Phase 2: Tactical Field Care (TFC)
Care provided once the threat has been neutralized, the scene is safe, or the casualty has moved out of the immediate threat situation. This phase permits more extensive medical interventions.
Who treats: CLS (Tier 2), Combat Medic (Tier 3), or Combat Paramedic/Provider (Tier 4).
TFC interventions include:
- Reassess all CUF hemorrhage control (tourniquet adequacy, junctional wounds)
- Airway management — NPA insertion if needed
- Respiration — chest seal for open wounds, needle decompression for tension pneumothorax
- Circulation — reassess shock, establish IV/IO access if indicated
- Hypothermia prevention — wet clothing removal, heat-reflective blanket
- Pain management, antibiotics (CWMP)
- Secondary wound management, eye shields, splinting
- DD Form 1380 documentation and MIST handoff prep
Phase 3: Tactical Evacuation Care (TACEVAC)
Care rendered during casualty evacuation — either ground (CASEVAC) or air (MEDEVAC). The TACEVAC phase begins when the casualty is loaded onto the evacuation platform and continues until delivered to a medical treatment facility (MTF).
TACEVAC care is typically performed by combat medics and may include continued monitoring, IV/IO therapy, advanced airway management, and medication administration. Anticipate environmental challenges: vibration, noise, cold from altitude, and propeller wash.
TCCC Tier Structure
TCCC skills are categorized into four tiers, with each tier building upon the skills of the preceding one. (ATP 4-02.11, paras 3-5 through 3-9)

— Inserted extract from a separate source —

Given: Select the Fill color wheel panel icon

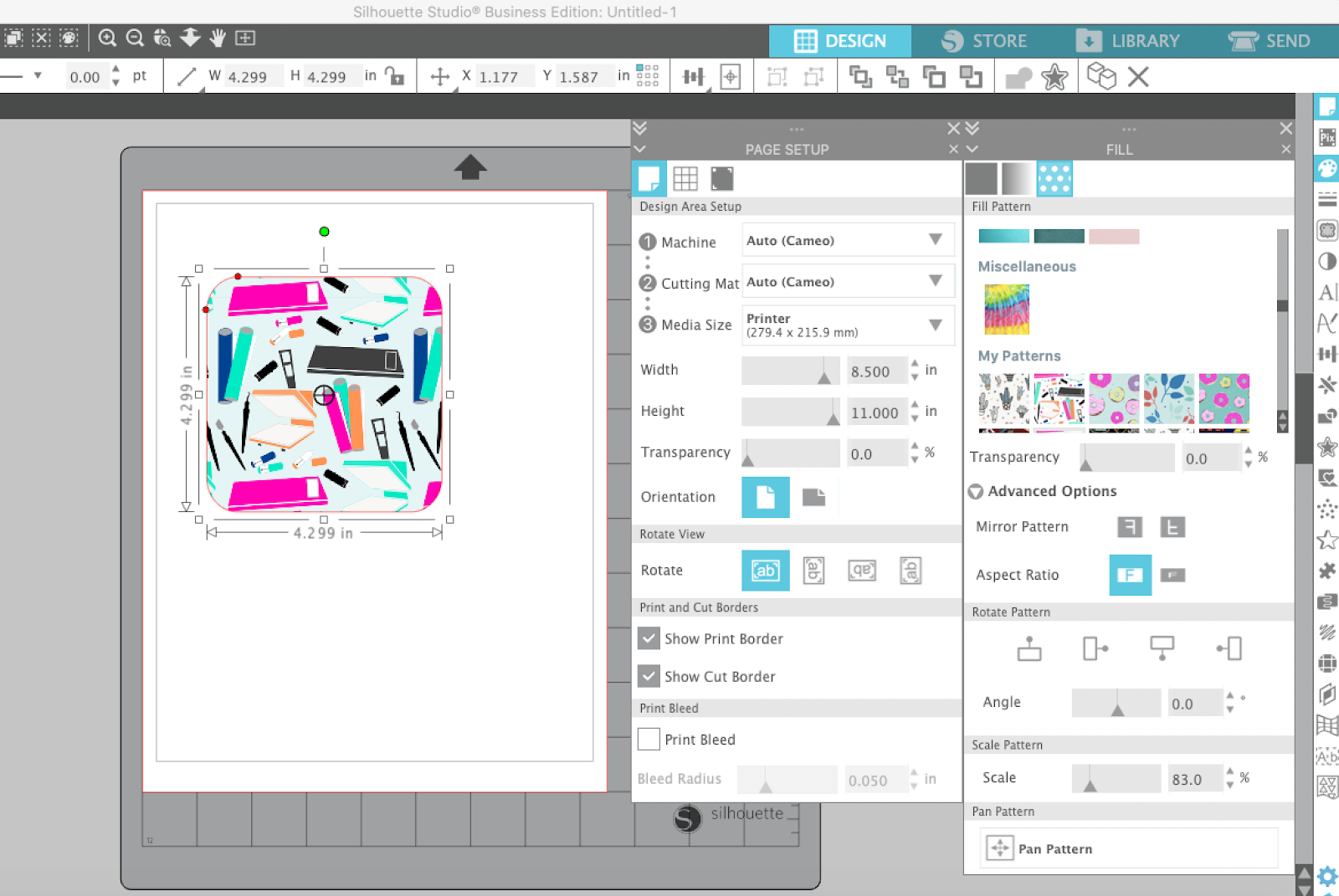Looking at the screenshot, I should (1326, 167).
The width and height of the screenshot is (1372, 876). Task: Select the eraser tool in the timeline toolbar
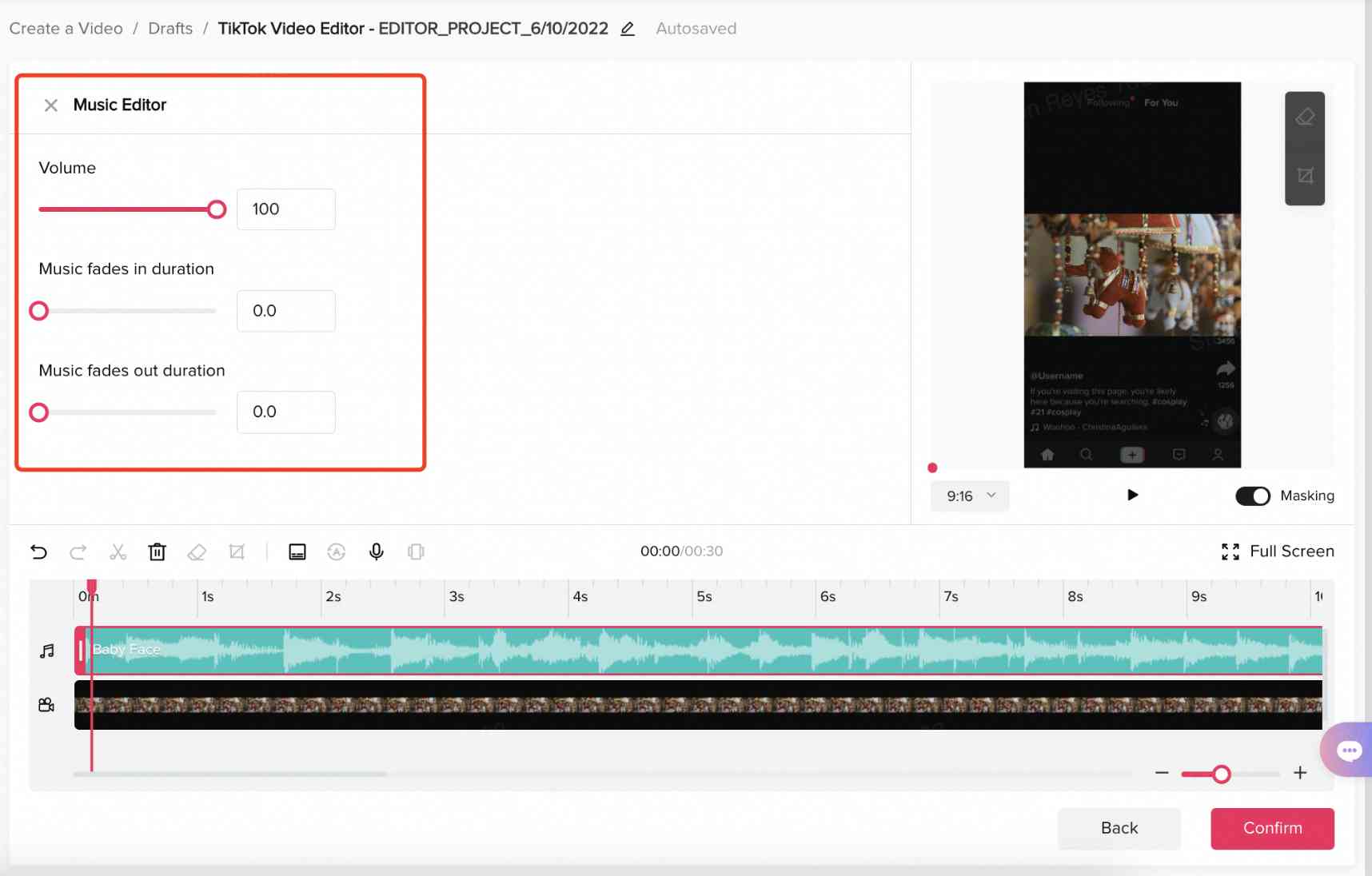197,551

| Tier | Personnel | Focus | Key Skills |
|---|---|---|---|
| Tier 1 | All Service Members | Basic hemorrhage control and serious injury recognition | Tourniquet application, direct pressure, casualty movement, TCCC card |
| Tier 2 | Combat Lifesavers (CLS) | Most common causes of battlefield fatalities; advanced stabilization | NPA insertion, needle chest decompression, hemostatic dressings, IV access |
| Tier 3 | Combat Medics / Corpsmen | Invasive care; significantly more medical knowledge required | IO access, splinting, advanced airway, medication administration |
| Tier 4 | Combat Paramedics / Providers | Most sophisticated care; keep casualties alive for definitive care | Surgical airways, blood transfusion, advanced pharmacology |
Causes of Preventable Battlefield Death
TCCC is designed to address the three leading causes of preventable battlefield deaths:
-
1
Massive hemorrhage — Extremity wounds with arterial bleeding are the #1 preventable cause. Death can occur in as few as 3 minutes from femoral or brachial artery injury.
-
2
Airway obstruction — Facial trauma, blood, or relaxed tongue in unconscious casualties. Brain cells can die within 5 minutes without oxygen.
-
3
Tension pneumothorax — Air trapped in pleural space compresses the lung and eventually shifts the mediastinum; treated with needle chest decompression.
ATP 4-02.11 Source
Chapter 3: Tactical Combat Casualty Care — Army Techniques Publication 4-02.11, Casualty Response, Tactical Combat Casualty Care, and First Aid. Headquarters, Department of the Army, 23 March 2026.